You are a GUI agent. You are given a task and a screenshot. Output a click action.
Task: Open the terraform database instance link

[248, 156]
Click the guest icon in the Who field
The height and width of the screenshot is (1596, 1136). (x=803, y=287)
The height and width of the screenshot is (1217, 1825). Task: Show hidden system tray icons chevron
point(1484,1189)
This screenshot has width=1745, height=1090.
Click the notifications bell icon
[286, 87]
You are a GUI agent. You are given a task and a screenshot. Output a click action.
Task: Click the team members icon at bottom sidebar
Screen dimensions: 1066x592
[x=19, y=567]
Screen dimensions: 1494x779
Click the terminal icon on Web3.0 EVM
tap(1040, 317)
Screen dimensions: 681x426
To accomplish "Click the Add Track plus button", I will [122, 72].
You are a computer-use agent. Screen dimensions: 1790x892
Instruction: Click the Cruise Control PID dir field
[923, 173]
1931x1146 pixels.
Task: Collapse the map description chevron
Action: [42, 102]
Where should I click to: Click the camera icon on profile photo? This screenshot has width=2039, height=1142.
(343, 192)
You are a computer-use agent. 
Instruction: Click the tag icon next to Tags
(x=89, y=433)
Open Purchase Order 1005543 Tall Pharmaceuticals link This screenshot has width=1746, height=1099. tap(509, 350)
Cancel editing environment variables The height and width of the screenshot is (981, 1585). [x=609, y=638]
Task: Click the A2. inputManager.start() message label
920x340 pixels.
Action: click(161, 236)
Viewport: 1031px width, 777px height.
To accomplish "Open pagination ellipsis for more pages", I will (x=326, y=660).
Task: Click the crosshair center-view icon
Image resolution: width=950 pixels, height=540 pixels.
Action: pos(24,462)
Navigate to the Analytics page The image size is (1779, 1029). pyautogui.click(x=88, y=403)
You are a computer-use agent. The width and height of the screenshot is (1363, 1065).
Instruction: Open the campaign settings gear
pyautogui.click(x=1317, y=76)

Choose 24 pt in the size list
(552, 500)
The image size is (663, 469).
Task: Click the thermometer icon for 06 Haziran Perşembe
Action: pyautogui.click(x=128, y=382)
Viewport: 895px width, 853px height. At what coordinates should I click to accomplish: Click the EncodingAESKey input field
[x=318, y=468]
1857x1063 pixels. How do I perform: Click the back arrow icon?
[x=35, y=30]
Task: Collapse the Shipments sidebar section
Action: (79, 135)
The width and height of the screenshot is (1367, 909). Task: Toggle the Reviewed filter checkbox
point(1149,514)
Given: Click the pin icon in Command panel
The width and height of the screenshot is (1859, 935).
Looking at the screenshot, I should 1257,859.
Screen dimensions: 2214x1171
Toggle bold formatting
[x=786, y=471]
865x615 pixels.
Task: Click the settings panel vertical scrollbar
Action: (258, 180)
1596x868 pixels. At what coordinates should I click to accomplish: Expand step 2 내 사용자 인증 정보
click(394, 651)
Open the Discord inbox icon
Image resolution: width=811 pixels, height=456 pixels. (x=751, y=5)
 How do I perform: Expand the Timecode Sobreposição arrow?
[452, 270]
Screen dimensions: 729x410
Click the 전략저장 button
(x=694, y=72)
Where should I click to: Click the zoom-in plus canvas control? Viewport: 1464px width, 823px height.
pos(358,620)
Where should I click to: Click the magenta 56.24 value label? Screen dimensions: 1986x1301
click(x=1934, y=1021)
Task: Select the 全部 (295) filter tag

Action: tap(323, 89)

──────────────────────────────

Beginning with the line that holds "Screen dimensions: 729x410", please give again each line exactly until the records end, and include that final line.

### TASK RESPONSE
Screen dimensions: 729x410
Click the 전략저장 button
(x=694, y=72)
Where should I click to: Click the zoom-in plus canvas control? Viewport: 1464px width, 823px height.
pos(358,620)
Where should I click to: Click the magenta 56.24 value label? Screen dimensions: 1986x1301
click(x=1934, y=1021)
Task: Select the 全部 (295) filter tag

Action: tap(323, 89)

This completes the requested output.